Sunrise light on a grove of tufa towers emerging from the water of Mono Lake with soft green and dusty-red wild grasses in the foreground, Canada geese in the shallow water with reflections of the rocky towers, and desert hills in the distance.

Phalaropes in focus

Migrating phalaropes are a summer phenomenon to behold at Mono Lake. When tens of thousands of them arrive they gather and flock—weaving like schools of aerial fish, erupting from and falling to the surface of the lake in giant tornadoes.

Phalaropes in flight over Mono Lake. Photo courtesy of Rick Kattelmann.

Wilson’s and Red-necked phalaropes are shorebirds that rely on alkali fly larvae at Mono Lake in order to molt and double their weight in preparation for migration to South America. These graceful and diminutive shorebirds connect North and South America through a migratory odyssey that spans up to 20,000 miles. Loss of habitat due to human water use and changes forced by a warming climate are threatening phalaropes throughout their range.

Growing concern about the status and distribution of phalaropes is driving efforts to survey these birds at Mono Lake anew. Population data on Wilson’s and Red-necked phalaropes is almost three decades old, but the birds will be counted this summer thanks to California State Parks, Ryan Carle of Oikonos, Dr. Margaret Rubega of the University of Connecticut, and the Mono Lake Committee.

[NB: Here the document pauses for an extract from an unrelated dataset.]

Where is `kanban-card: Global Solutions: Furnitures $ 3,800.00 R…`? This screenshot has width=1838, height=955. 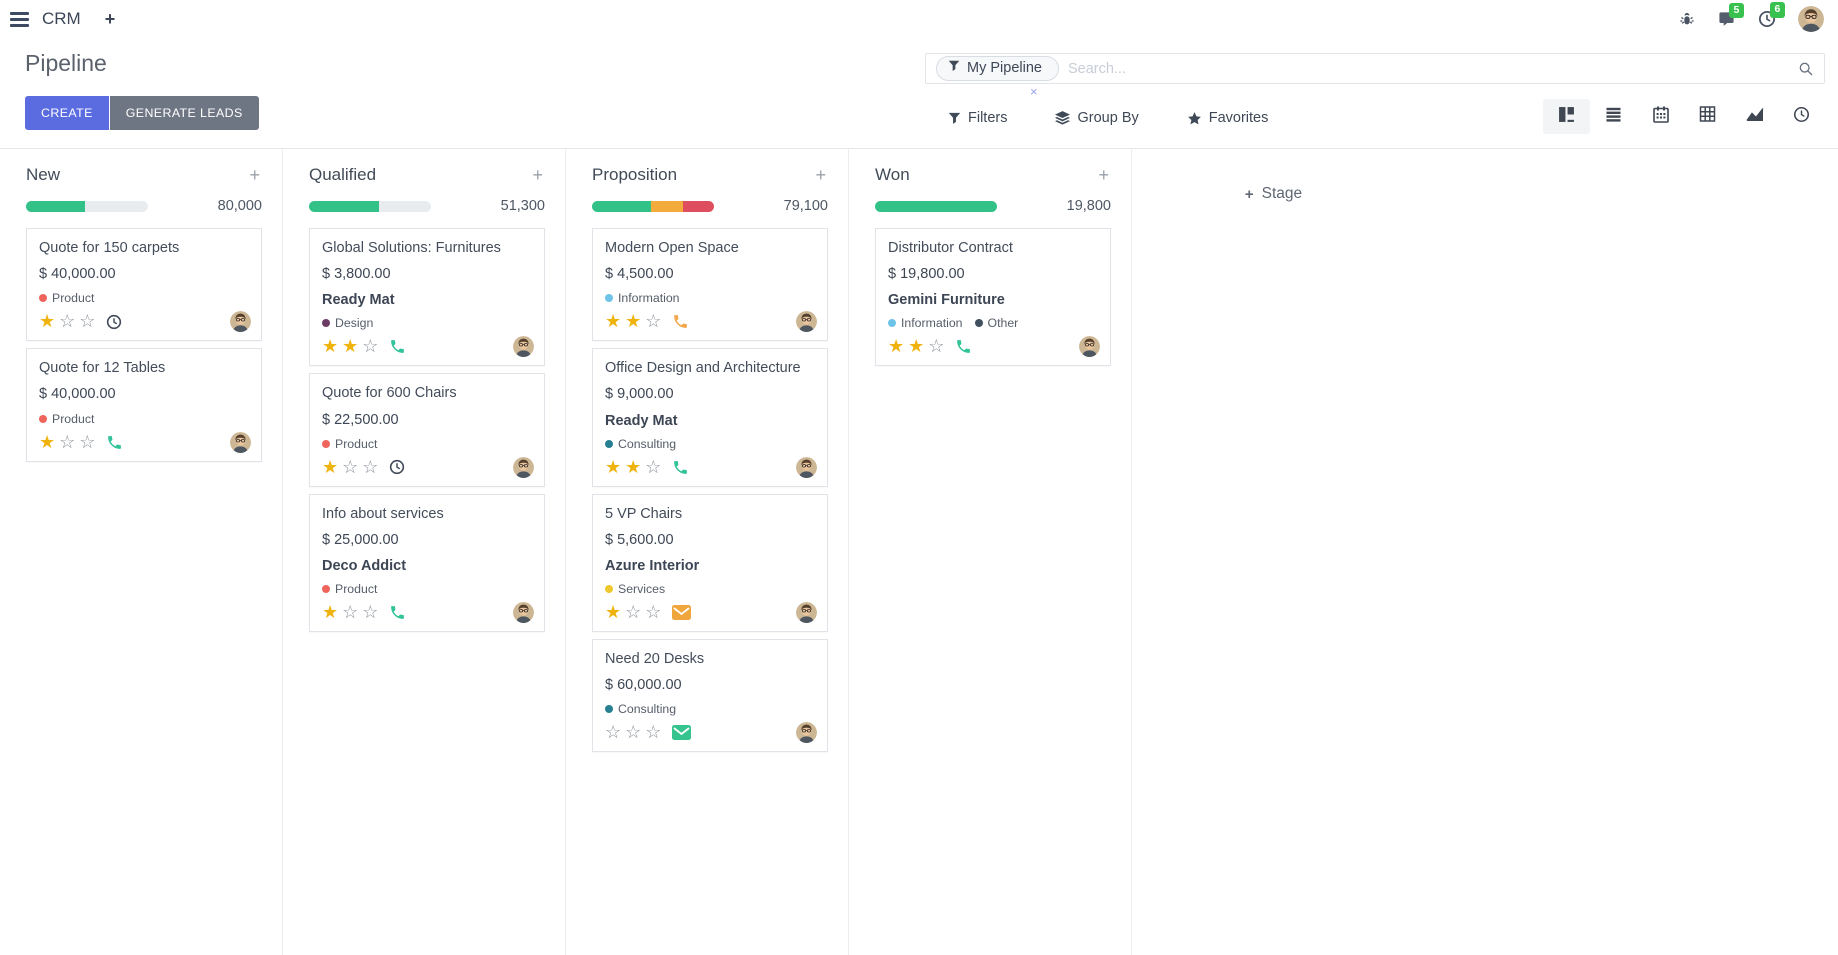
kanban-card: Global Solutions: Furnitures $ 3,800.00 R… is located at coordinates (427, 298).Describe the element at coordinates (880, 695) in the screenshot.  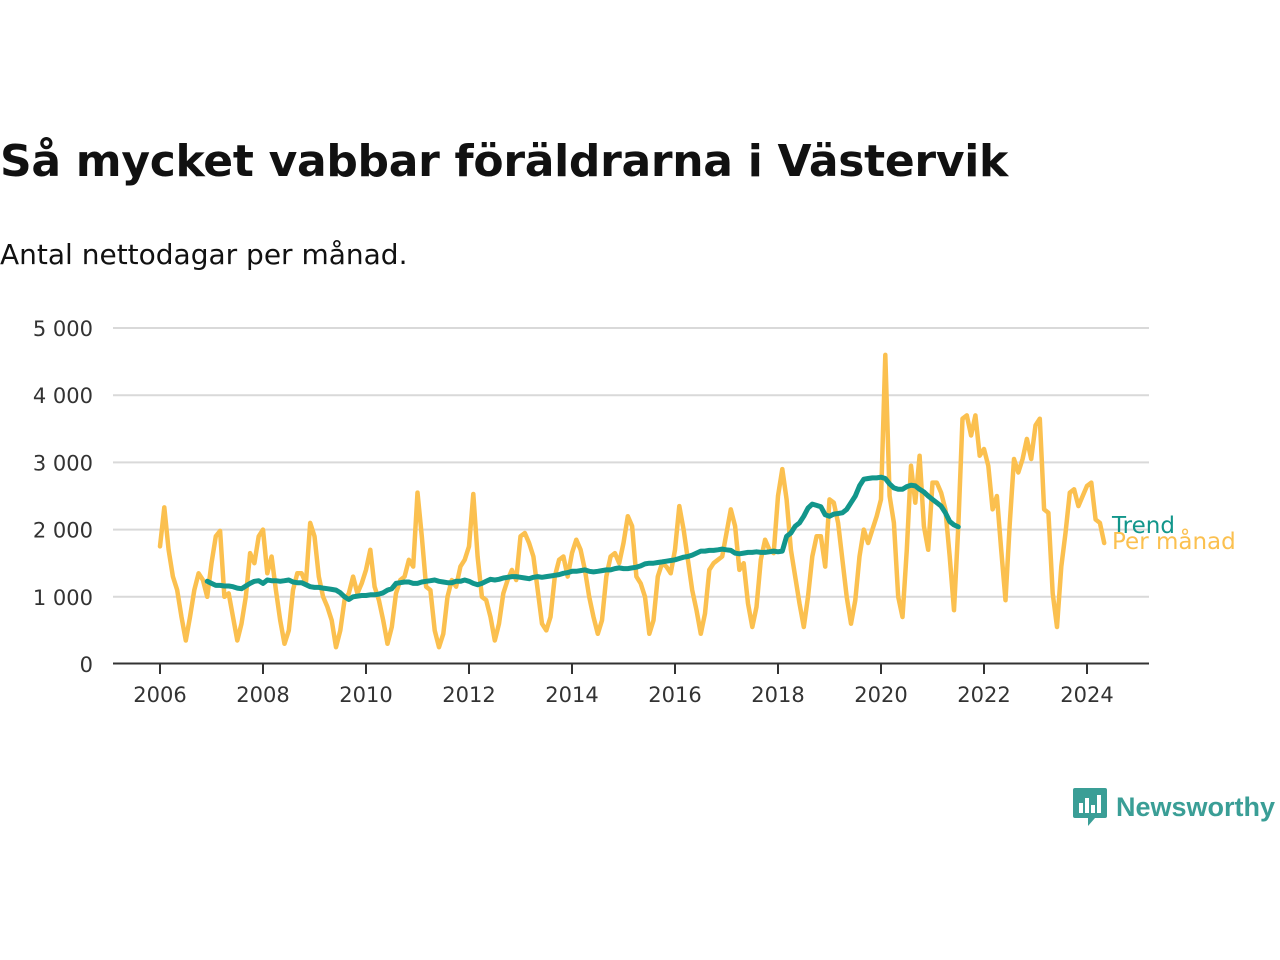
I see `x-tick-label: 2020` at that location.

The survey partners are also organizing an international phalarope conference at Mono Lake in June, funded by a Switzer Fellowship Grant. Researchers and conservationists will convene to share scientific information and build new, cooperative relationships to benefit phalaropes at Mono Lake and throughout the Western Hemisphere. Mono Lake is one of very few Great Basin lake habitats not in decline, and its continuing protection—thanks to the public trust and State Water Board decision, as well as Mono Lake’s designation as both an Audubon Important Bird Area and a Western Hemisphere Shorebird Reserve Network site—make it an ideal setting for this gathering.